*** DATA SUPPLIED Section Begins ***
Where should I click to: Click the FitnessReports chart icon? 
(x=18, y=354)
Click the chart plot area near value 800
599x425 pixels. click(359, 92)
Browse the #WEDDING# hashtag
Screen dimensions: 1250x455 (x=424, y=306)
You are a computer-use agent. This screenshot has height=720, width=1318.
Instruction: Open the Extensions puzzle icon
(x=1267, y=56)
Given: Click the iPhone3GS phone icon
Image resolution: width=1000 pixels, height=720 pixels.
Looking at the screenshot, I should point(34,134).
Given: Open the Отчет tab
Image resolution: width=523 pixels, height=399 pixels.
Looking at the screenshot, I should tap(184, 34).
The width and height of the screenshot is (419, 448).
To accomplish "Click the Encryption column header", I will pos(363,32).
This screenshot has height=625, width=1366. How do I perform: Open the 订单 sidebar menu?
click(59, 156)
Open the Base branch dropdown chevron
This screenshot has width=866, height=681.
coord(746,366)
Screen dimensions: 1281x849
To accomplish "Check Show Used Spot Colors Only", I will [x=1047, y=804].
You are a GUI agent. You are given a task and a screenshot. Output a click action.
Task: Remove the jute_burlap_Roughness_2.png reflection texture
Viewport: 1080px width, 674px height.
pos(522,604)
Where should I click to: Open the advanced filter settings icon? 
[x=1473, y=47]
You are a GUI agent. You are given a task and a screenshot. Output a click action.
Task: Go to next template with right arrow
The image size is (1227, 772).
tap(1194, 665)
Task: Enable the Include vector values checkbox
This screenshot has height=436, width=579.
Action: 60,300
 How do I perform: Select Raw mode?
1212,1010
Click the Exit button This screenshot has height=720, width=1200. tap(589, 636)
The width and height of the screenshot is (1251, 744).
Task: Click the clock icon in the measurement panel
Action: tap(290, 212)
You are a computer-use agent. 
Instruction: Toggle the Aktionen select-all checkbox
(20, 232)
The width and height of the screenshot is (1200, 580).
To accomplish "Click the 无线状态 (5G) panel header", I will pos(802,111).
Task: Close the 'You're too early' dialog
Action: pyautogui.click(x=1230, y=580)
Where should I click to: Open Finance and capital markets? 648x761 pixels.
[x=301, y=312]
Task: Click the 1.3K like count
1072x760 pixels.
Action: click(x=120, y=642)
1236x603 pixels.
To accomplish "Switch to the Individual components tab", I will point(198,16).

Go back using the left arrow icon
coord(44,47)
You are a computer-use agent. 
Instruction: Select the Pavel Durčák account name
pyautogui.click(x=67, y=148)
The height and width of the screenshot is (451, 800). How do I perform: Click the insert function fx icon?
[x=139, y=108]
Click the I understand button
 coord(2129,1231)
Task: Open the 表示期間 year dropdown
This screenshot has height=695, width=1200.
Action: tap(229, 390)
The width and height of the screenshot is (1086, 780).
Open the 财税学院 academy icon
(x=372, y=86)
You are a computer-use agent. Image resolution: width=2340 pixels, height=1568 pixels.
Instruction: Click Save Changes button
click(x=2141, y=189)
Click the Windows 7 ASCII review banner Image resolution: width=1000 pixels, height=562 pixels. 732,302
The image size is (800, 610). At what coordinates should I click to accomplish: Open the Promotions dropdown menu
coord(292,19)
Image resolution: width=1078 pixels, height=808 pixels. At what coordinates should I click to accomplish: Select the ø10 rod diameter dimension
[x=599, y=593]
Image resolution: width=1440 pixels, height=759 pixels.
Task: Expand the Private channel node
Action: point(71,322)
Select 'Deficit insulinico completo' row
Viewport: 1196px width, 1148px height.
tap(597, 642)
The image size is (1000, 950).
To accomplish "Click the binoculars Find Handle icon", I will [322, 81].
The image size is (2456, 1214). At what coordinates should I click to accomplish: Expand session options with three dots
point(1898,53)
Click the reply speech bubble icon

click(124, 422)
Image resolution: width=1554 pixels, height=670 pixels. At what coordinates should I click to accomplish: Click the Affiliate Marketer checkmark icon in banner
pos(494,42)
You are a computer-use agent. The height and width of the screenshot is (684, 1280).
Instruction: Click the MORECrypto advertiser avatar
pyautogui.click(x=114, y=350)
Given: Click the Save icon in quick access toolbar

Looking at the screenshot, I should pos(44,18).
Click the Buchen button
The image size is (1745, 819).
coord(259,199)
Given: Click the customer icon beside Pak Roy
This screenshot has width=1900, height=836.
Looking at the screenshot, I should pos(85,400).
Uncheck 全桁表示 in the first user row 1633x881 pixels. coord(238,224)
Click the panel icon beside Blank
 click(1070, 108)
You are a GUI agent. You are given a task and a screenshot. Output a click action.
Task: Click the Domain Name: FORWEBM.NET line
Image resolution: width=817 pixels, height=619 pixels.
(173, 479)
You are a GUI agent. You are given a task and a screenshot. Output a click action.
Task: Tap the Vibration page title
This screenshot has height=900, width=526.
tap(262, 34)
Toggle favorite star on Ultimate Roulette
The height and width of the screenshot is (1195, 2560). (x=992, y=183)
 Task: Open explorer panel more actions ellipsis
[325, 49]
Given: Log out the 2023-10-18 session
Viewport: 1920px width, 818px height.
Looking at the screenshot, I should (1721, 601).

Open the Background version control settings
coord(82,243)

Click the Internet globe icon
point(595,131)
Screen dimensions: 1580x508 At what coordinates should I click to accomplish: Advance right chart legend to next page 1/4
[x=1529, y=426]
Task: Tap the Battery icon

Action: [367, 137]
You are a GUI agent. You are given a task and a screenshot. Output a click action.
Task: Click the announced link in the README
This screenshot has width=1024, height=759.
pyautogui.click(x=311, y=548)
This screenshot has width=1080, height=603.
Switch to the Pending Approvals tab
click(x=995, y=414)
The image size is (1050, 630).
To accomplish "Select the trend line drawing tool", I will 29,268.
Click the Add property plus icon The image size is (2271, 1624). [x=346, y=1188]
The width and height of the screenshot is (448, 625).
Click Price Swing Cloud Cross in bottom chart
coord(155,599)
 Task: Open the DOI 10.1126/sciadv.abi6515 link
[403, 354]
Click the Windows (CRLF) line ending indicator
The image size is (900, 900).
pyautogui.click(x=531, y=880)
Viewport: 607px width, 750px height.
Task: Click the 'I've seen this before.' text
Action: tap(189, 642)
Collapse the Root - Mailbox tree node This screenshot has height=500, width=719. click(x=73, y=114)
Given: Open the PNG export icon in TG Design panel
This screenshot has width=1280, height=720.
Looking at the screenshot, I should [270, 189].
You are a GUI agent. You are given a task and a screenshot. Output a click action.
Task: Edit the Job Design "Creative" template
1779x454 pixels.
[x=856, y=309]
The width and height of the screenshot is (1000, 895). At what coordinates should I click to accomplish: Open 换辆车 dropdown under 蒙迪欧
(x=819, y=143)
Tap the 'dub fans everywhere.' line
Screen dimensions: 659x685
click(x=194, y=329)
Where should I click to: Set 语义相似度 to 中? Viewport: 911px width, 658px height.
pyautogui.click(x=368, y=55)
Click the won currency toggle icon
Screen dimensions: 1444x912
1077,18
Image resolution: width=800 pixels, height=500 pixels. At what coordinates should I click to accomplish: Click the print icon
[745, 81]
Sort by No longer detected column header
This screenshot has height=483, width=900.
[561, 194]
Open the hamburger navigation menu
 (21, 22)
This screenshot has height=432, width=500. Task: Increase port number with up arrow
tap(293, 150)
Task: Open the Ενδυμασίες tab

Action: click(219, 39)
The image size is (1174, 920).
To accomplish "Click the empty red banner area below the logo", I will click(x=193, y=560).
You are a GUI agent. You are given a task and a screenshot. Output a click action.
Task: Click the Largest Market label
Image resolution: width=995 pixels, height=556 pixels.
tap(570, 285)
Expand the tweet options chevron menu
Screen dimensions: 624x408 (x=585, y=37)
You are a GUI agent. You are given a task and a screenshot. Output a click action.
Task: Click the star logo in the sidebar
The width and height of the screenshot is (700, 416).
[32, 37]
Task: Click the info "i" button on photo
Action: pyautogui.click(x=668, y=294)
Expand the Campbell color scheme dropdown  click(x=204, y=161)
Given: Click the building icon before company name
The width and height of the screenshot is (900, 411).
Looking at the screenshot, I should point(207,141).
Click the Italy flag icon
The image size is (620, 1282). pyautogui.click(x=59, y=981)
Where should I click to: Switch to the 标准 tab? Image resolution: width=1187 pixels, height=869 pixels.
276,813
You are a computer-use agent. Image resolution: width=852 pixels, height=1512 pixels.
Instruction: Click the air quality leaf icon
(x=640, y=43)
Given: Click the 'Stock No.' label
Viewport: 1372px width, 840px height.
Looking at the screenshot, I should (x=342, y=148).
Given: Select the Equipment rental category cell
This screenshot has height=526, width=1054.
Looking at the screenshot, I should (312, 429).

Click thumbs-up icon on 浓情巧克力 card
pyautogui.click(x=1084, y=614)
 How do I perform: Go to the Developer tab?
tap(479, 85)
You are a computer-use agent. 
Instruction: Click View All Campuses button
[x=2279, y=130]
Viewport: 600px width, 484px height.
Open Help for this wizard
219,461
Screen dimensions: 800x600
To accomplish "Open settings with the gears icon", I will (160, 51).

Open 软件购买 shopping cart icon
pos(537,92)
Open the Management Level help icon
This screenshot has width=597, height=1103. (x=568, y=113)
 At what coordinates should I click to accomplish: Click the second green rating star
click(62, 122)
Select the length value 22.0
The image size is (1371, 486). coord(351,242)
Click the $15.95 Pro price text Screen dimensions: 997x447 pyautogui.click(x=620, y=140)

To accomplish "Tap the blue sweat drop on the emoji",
*** DATA SUPPLIED Section Ends ***
--- TASK DIRECTIONS ---
Whenever a line in the records above contains the string "Design", copy that line.

--- WRITTEN RESPONSE ---
Given: Open the PNG export icon in TG Design panel
Task: Edit the Job Design "Creative" template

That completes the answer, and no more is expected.